== To do ==
Output all records below verbatim.

--- Dataset extract Enclosed Below ---

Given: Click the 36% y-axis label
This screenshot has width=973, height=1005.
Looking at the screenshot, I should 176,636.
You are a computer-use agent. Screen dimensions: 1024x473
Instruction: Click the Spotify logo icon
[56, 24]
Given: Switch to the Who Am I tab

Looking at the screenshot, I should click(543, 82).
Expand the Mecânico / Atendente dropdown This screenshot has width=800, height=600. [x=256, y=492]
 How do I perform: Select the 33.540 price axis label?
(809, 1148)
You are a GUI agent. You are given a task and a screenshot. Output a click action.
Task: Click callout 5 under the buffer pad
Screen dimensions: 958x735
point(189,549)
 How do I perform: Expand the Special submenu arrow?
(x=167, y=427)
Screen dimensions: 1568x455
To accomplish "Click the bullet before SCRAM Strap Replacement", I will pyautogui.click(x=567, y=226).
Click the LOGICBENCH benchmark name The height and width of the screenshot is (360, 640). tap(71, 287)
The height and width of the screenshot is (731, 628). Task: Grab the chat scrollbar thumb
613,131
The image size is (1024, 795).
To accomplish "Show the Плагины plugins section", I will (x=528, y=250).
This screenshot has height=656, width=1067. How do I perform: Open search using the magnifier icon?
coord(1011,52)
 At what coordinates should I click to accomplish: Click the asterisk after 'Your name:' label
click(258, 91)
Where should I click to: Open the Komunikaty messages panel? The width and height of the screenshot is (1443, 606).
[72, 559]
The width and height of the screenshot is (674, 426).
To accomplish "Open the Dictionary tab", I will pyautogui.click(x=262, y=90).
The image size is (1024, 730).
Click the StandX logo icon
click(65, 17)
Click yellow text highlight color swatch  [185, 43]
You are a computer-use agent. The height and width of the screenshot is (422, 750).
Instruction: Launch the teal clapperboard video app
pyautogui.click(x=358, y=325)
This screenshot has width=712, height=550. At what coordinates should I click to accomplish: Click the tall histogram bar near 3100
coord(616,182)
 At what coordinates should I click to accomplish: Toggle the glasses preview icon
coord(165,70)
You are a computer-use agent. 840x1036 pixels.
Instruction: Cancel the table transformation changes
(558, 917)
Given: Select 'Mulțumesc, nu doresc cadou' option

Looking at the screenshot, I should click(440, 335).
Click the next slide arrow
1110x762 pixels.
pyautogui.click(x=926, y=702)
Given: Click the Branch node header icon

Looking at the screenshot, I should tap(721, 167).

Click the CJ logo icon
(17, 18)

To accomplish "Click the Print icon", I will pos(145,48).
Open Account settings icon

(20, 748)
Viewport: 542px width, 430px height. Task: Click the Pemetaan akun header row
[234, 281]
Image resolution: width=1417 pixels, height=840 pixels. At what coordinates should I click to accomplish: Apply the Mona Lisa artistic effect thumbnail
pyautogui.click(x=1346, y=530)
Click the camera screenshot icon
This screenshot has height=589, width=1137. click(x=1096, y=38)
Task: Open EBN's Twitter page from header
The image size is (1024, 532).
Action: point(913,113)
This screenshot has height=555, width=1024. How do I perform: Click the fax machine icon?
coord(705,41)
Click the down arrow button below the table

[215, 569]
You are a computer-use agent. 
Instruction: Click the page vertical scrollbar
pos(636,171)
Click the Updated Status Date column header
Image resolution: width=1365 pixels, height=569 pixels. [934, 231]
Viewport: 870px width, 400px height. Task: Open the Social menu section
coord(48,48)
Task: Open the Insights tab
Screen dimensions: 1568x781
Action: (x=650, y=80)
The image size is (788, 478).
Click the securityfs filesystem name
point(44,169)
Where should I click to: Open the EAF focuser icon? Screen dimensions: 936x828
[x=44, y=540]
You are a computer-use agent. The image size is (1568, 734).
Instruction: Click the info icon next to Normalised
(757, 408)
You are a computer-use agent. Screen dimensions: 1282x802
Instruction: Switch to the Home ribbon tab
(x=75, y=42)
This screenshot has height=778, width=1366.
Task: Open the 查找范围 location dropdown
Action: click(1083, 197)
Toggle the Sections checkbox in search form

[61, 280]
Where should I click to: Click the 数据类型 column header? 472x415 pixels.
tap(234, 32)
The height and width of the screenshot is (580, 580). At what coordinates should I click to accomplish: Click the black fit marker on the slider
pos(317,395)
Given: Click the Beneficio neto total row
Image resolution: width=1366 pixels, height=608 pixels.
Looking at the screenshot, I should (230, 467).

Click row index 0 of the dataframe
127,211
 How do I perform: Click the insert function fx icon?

--- End of Enclosed Dataset extract ---

== Written response ==
Given: Click the 36% y-axis label
This screenshot has width=973, height=1005.
Looking at the screenshot, I should 176,636.
You are a computer-use agent. Screen dimensions: 1024x473
Instruction: Click the Spotify logo icon
[56, 24]
Given: Switch to the Who Am I tab

Looking at the screenshot, I should click(543, 82).
Expand the Mecânico / Atendente dropdown This screenshot has width=800, height=600. [x=256, y=492]
 How do I perform: Select the 33.540 price axis label?
(809, 1148)
You are a GUI agent. You are given a task and a screenshot. Output a click action.
Task: Click callout 5 under the buffer pad
Screen dimensions: 958x735
point(189,549)
 How do I perform: Expand the Special submenu arrow?
(x=167, y=427)
Screen dimensions: 1568x455
To accomplish "Click the bullet before SCRAM Strap Replacement", I will pyautogui.click(x=567, y=226).
Click the LOGICBENCH benchmark name The height and width of the screenshot is (360, 640). tap(71, 287)
The height and width of the screenshot is (731, 628). Task: Grab the chat scrollbar thumb
613,131
The image size is (1024, 795).
To accomplish "Show the Плагины plugins section", I will (x=528, y=250).
This screenshot has height=656, width=1067. How do I perform: Open search using the magnifier icon?
coord(1011,52)
 At what coordinates should I click to accomplish: Click the asterisk after 'Your name:' label
click(258, 91)
Where should I click to: Open the Komunikaty messages panel? The width and height of the screenshot is (1443, 606).
[72, 559]
The width and height of the screenshot is (674, 426).
To accomplish "Open the Dictionary tab", I will pyautogui.click(x=262, y=90).
The image size is (1024, 730).
Click the StandX logo icon
click(65, 17)
Click yellow text highlight color swatch  [185, 43]
You are a computer-use agent. The height and width of the screenshot is (422, 750).
Instruction: Launch the teal clapperboard video app
pyautogui.click(x=358, y=325)
This screenshot has width=712, height=550. At what coordinates should I click to accomplish: Click the tall histogram bar near 3100
coord(616,182)
 At what coordinates should I click to accomplish: Toggle the glasses preview icon
coord(165,70)
You are a computer-use agent. 840x1036 pixels.
Instruction: Cancel the table transformation changes
(558, 917)
Given: Select 'Mulțumesc, nu doresc cadou' option

Looking at the screenshot, I should click(440, 335).
Click the next slide arrow
1110x762 pixels.
pyautogui.click(x=926, y=702)
Given: Click the Branch node header icon

Looking at the screenshot, I should tap(721, 167).

Click the CJ logo icon
(17, 18)

To accomplish "Click the Print icon", I will pos(145,48).
Open Account settings icon

(20, 748)
Viewport: 542px width, 430px height. Task: Click the Pemetaan akun header row
[234, 281]
Image resolution: width=1417 pixels, height=840 pixels. At what coordinates should I click to accomplish: Apply the Mona Lisa artistic effect thumbnail
pyautogui.click(x=1346, y=530)
Click the camera screenshot icon
This screenshot has height=589, width=1137. click(x=1096, y=38)
Task: Open EBN's Twitter page from header
The image size is (1024, 532).
Action: point(913,113)
This screenshot has height=555, width=1024. How do I perform: Click the fax machine icon?
coord(705,41)
Click the down arrow button below the table

[215, 569]
You are a computer-use agent. 
Instruction: Click the page vertical scrollbar
pos(636,171)
Click the Updated Status Date column header
Image resolution: width=1365 pixels, height=569 pixels. [934, 231]
Viewport: 870px width, 400px height. Task: Open the Social menu section
coord(48,48)
Task: Open the Insights tab
Screen dimensions: 1568x781
Action: (x=650, y=80)
The image size is (788, 478).
Click the securityfs filesystem name
point(44,169)
Where should I click to: Open the EAF focuser icon? Screen dimensions: 936x828
[x=44, y=540]
You are a computer-use agent. The image size is (1568, 734).
Instruction: Click the info icon next to Normalised
(757, 408)
You are a computer-use agent. Screen dimensions: 1282x802
Instruction: Switch to the Home ribbon tab
(x=75, y=42)
This screenshot has height=778, width=1366.
Task: Open the 查找范围 location dropdown
Action: click(1083, 197)
Toggle the Sections checkbox in search form

[61, 280]
Where should I click to: Click the 数据类型 column header? 472x415 pixels.
tap(234, 32)
The height and width of the screenshot is (580, 580). At what coordinates should I click to accomplish: Click the black fit marker on the slider
pos(317,395)
Given: Click the Beneficio neto total row
Image resolution: width=1366 pixels, height=608 pixels.
Looking at the screenshot, I should (230, 467).

Click row index 0 of the dataframe
127,211
 How do I perform: Click the insert function fx icon?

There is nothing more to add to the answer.